Listed records
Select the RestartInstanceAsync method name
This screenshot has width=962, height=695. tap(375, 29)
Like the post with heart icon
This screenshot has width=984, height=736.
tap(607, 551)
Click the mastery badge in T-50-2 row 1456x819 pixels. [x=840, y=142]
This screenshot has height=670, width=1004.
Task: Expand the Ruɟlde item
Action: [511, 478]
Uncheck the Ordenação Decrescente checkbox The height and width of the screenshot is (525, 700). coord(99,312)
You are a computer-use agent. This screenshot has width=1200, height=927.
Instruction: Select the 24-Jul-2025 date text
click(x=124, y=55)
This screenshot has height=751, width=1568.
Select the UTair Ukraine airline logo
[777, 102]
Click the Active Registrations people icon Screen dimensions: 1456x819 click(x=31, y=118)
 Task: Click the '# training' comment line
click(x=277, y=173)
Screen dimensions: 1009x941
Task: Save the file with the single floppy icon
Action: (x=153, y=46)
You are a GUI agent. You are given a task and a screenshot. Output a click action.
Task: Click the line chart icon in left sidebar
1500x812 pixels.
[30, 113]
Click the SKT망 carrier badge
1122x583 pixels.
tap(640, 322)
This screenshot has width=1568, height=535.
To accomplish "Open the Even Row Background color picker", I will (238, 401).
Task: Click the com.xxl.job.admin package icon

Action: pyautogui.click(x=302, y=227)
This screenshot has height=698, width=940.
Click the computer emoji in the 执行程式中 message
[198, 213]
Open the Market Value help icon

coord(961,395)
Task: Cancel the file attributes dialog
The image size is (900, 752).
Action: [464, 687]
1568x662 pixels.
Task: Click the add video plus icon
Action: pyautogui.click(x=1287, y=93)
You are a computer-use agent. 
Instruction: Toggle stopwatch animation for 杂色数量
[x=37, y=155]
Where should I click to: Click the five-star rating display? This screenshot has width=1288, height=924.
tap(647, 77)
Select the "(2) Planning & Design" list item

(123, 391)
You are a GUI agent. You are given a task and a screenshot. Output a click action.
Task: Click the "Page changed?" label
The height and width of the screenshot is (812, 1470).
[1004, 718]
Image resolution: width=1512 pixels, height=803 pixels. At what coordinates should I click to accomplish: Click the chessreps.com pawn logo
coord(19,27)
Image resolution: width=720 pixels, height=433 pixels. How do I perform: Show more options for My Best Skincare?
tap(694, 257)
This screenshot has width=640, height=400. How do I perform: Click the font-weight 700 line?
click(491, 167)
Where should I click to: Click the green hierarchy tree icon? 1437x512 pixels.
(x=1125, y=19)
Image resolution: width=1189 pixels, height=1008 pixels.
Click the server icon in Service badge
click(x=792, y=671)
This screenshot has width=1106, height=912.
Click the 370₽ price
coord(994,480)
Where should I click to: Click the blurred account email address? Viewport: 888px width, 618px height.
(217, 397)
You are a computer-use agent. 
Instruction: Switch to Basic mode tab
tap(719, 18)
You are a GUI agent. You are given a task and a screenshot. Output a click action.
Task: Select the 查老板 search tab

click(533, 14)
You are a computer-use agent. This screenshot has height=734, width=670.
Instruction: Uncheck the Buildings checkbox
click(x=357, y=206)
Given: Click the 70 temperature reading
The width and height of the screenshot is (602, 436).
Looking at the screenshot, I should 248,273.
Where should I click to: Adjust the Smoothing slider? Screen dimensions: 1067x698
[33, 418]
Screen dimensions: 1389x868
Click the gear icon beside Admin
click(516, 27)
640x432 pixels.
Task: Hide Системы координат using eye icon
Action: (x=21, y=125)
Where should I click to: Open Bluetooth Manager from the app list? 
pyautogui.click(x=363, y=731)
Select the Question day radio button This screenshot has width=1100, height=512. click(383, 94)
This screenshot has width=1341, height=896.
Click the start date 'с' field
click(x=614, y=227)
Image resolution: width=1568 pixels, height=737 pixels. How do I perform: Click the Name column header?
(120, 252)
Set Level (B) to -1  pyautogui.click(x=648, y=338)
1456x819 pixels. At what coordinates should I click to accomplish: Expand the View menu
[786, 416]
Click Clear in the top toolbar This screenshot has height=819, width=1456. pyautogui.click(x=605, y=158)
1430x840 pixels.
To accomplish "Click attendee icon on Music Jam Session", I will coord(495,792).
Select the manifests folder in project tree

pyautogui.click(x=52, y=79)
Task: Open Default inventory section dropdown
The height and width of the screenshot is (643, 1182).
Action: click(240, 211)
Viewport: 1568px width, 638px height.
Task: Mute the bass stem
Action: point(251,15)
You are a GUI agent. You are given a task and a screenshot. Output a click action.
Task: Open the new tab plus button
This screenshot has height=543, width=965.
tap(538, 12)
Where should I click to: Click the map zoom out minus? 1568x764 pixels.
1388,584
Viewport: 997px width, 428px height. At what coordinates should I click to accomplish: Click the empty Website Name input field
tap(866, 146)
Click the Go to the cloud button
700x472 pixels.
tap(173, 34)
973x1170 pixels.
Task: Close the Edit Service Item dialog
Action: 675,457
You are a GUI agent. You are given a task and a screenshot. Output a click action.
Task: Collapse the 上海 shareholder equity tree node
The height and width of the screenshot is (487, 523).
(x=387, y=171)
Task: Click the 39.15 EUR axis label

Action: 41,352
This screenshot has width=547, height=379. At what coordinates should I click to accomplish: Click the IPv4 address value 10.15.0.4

Exercise instructions
Render the part of the data that opens with the line containing "Where should I click to: Open" and closes with the line containing "Action: point(251,15)" as a Markdown table. Use the columns Row and Line, number each row, and leave out blank lines.

Written solution
| Row | Line |
|---|---|
| 1 | Where should I click to: Open Bluetooth Manager from the app list?  |
| 2 | pyautogui.click(x=363, y=731) |
| 3 | Select the Question day radio button This screenshot has width=1100, height=512. click(383, 94) |
| 4 | This screenshot has width=1341, height=896. |
| 5 | Click the start date 'с' field |
| 6 | click(x=614, y=227) |
| 7 | Image resolution: width=1568 pixels, height=737 pixels. How do I perform: Click the Name column header? |
| 8 | (120, 252) |
| 9 | Set Level (B) to -1  pyautogui.click(x=648, y=338) |
| 10 | 1456x819 pixels. At what coordinates should I click to accomplish: Expand the View menu |
| 11 | [786, 416] |
| 12 | Click Clear in the top toolbar This screenshot has height=819, width=1456. pyautogui.click(x=605, y=158) |
| 13 | 1430x840 pixels. |
| 14 | To accomplish "Click attendee icon on Music Jam Session", I will coord(495,792). |
| 15 | Select the manifests folder in project tree |
| 16 | pyautogui.click(x=52, y=79) |
| 17 | Task: Open Default inventory section dropdown |
| 18 | The height and width of the screenshot is (643, 1182). |
| 19 | Action: click(240, 211) |
| 20 | Viewport: 1568px width, 638px height. |
| 21 | Task: Mute the bass stem |
| 22 | Action: point(251,15) |